As a strike deadline approaches for NJ Transit engineers, Metro-North Railroad is beefing up service on the east side of the Hudson River to give passengers additional travel options.
Metro-North’s two West-of-Hudson lines — the Port Jervis and Pascack Valley routes — are operated by NJ Transit crews in NJ Transit trains.
As previously reported, members of the Brotherhood of Locomotive Engineers and Trainmen, the union that represents NJ Transit engineers — the operators who drive the trains — overwhelmingly rejected a proposed contract earlier this month, setting a May 16 strike deadline.
Should NJ Transit engineers walk off the job, service on Metro-North’s two western lines will halt.
“This means potential severe impacts for our customers on the Port Jervis and Pascack Valley lines,” Metro-North President Justin Vonashek said Wednesday.
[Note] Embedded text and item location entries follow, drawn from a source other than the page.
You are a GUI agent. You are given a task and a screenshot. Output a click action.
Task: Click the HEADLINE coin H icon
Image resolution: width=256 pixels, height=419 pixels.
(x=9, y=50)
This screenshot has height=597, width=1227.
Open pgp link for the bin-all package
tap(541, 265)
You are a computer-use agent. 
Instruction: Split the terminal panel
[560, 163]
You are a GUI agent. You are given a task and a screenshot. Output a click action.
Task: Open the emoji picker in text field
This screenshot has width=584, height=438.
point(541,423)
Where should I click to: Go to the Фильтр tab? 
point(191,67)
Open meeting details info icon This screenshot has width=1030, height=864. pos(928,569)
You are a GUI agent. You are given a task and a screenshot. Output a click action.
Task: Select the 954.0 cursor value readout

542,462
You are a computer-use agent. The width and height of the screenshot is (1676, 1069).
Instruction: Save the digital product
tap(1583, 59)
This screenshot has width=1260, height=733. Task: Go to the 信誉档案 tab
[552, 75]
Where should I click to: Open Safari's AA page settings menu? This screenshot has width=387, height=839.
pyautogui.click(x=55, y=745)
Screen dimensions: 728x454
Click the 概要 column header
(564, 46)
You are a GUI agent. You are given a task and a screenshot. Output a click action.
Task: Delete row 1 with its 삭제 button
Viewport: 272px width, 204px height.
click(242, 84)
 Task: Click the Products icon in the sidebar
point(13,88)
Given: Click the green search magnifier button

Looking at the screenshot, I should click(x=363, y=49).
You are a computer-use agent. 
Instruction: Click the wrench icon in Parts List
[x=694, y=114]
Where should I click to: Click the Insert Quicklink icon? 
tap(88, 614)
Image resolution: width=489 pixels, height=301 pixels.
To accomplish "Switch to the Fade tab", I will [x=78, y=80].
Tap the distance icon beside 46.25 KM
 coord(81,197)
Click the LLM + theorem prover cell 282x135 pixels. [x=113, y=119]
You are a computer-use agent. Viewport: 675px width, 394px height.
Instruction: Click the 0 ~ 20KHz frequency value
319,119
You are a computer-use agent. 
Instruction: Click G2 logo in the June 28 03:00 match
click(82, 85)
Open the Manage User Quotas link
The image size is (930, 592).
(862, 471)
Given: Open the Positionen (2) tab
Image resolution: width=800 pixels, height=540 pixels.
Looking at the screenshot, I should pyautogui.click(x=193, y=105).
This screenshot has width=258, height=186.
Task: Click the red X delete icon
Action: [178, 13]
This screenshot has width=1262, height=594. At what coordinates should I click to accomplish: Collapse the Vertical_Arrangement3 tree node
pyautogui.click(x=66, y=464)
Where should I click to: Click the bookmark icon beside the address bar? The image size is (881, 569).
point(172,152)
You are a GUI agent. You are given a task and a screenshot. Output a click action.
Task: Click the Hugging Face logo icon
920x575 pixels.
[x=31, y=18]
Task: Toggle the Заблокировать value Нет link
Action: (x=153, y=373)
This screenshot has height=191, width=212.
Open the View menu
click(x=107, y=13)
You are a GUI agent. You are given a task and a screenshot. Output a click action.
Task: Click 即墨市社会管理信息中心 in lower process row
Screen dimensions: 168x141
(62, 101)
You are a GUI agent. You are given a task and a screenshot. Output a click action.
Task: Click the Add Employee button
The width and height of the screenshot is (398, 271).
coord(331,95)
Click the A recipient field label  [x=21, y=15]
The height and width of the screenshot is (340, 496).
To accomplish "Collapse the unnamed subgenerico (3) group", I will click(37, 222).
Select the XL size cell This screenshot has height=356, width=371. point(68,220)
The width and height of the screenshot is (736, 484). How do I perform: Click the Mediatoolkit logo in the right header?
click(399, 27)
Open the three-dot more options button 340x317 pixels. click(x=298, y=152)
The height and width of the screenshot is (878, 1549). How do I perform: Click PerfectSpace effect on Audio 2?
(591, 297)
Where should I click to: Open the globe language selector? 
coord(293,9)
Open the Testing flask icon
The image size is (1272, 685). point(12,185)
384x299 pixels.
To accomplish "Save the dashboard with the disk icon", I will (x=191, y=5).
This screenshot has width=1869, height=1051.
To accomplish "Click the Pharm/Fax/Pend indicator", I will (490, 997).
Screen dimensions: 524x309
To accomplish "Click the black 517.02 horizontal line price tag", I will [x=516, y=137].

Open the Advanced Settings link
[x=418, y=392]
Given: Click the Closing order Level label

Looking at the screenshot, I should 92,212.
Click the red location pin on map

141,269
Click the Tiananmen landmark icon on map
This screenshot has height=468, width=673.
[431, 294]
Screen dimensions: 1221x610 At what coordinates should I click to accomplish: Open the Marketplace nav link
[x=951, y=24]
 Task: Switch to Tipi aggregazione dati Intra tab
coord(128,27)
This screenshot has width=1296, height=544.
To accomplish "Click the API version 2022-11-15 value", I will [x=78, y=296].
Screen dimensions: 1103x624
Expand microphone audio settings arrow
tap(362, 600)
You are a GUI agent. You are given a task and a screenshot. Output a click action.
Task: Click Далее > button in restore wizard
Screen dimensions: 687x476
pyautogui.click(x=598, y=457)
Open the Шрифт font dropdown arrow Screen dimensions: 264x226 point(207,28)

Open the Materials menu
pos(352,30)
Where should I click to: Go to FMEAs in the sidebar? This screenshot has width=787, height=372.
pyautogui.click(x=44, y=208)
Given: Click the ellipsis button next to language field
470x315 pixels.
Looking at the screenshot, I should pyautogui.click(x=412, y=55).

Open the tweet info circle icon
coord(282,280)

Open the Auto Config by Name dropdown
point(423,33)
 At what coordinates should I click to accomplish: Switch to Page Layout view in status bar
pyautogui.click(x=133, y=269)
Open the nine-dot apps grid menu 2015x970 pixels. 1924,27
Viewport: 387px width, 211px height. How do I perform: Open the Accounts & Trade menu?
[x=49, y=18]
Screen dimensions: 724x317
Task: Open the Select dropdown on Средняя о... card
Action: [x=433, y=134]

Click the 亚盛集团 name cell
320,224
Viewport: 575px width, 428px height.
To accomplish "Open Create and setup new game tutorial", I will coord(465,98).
In anticipation of the potential labor action, Vonashek said the Metropolitan Transportation Authority-operated trains on the eastern Hudson line will run with additional cars. All Port Jervis and Pascack Valley line tickets will be cross-honored on the Hudson and Harlem lines, as will any West-of-Hudson parking passes at the Cortland, Beacon, New Hamburg, Poughkeepsie and North White Plains stations.
West-of-Hudson ticket holders will also be eligible for free bus and ferry connections across the Hudson River.
NJ Transit’s unionized engineers say they’ve been without a raise since 2019, and earn less than their peers — including those MTA engineers on the east side of the Hudson.
At a Wednesday press conference, NJ Transit President Kris Kolluri said he wasn’t looking for a strike, but did not seem confident one could be avoided.
“None of the positions I’ve heard thus far from the unions are neither reasoned nor fair,” Kolluri said.